- June 5, 2013
The following post comes from Nadine Smith, Executive Director of Equality Florida.
In the space of three hours, we saw pro-equality actions taken by city and county leaders on both coasts of Florida. The Sarasota County Commission voted unanimously to move forward on a domestic partnership registry, Miami Beach passed the strongest tax equity policy in the nation, and the Hillsborough County Commission voted 7-0 to repeal the notorious anti-gay pride ban.
Members of the Sarasota County Commission unanimously voted to direct the County Attorney to draft a Domestic Partnership Registry and set it for public hearing.
Miami Beach Mayor Bower and city commissioners unanimously approved a new Tax Equity Policy for city employees. The new policy is the strongest and most comprehensive of its kind in the U.S., and it ensures that city employees with domestic partners will no longer pay thousands more in taxes than married employees pay when health insurance coverage is extended to the employee’s partner.
Florida is leading the nation on tax equity policies, with six of these policies passed already this year - more than have ever been passed in the rest of the country combined.

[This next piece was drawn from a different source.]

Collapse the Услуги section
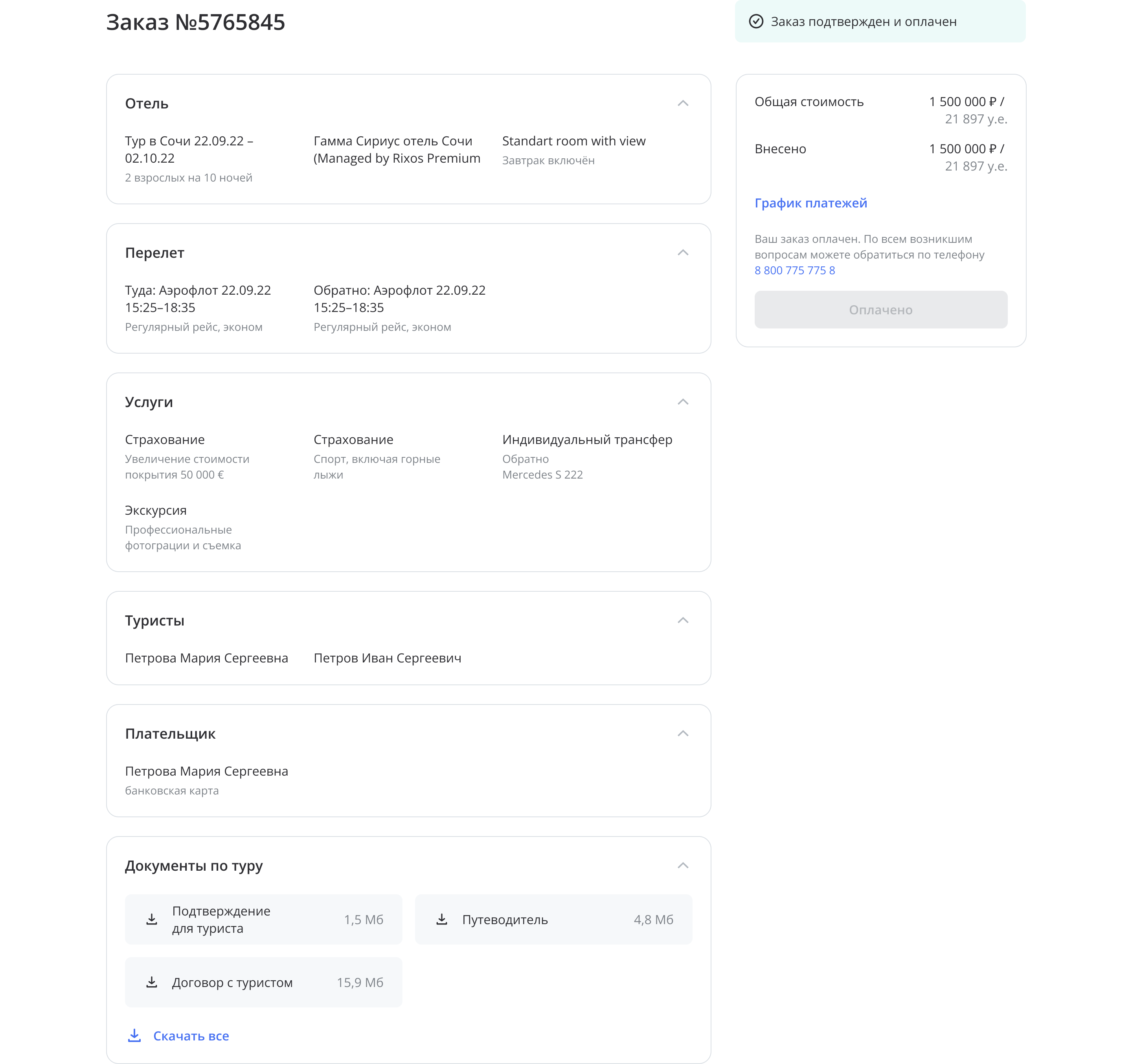This screenshot has width=1132, height=1064. (x=683, y=402)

Equality Florida has been working closely with advocates and leaders in Miami Beach for more than a year on this landmark policy, which we believe will become a model for the nation. Equality Florida staff assisted the Miami Beach LGBT Business Enhancement Committee in bringing the issue forward in the spring of 2012. We have provided ongoing technical support, background research, and economic studies to city staff drafting the policy. And we have participated in every public hearing and workshop on the policy.
In Hillsborough County, home to Tampa, absolute pandemonium broke out as the commission voted 7-0 to repeal a ban on recognizing LGBT Pride that was enacted eight years ago.

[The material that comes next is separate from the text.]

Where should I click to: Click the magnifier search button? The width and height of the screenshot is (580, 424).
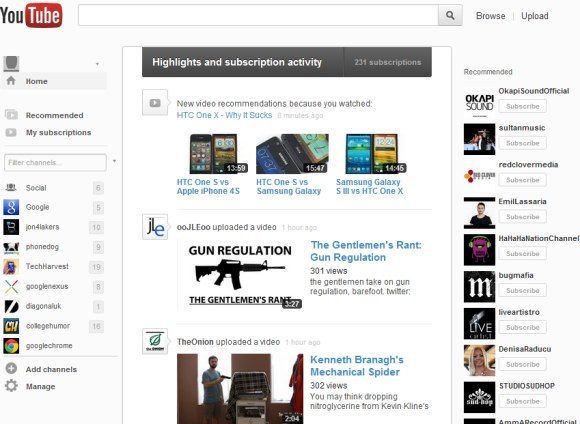pos(450,15)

Commissioner Les Miller earned a standing ovation with his passionate rebuttal of the idea that the ban on recognizing Pride was anything but discrimination. He described himself as an African-American who has been eyeball to eyeball with bigotry, someone who has lost jobs and endured the separate and unequal humiliation of Jim Crow laws. He spoke of the day he had the ugliest racial slur hurled at him as he wore his Air Force uniform and walked along the street with his daughter.
Commissioner Mark Sharp tearfully told the crowd that he was late to the event because he was at the school with his son who was being given the American Legion award. His voice broke as he described telling his son, "When you make a mistake, it's up to you to fix it." After a long pause to gather himself, he expressed his deep regret for having voted for the policy in the first place. “I'm just glad that I'm still here to fix it.
Finally, Commissioner Kevin Beckner was an absolute hero. Beckner, who is the county’s first openly gay commissioner, stood strong to refute anti-equality amendments so that a simple up-and-down vote could be taken on repealing the ban. It is impossible to overstate how skillfully Commissioner Beckner handled that delicate moment when consensus could have been forged or lost.
It is an amazing day. It is a turning point. And we have so much more work to do.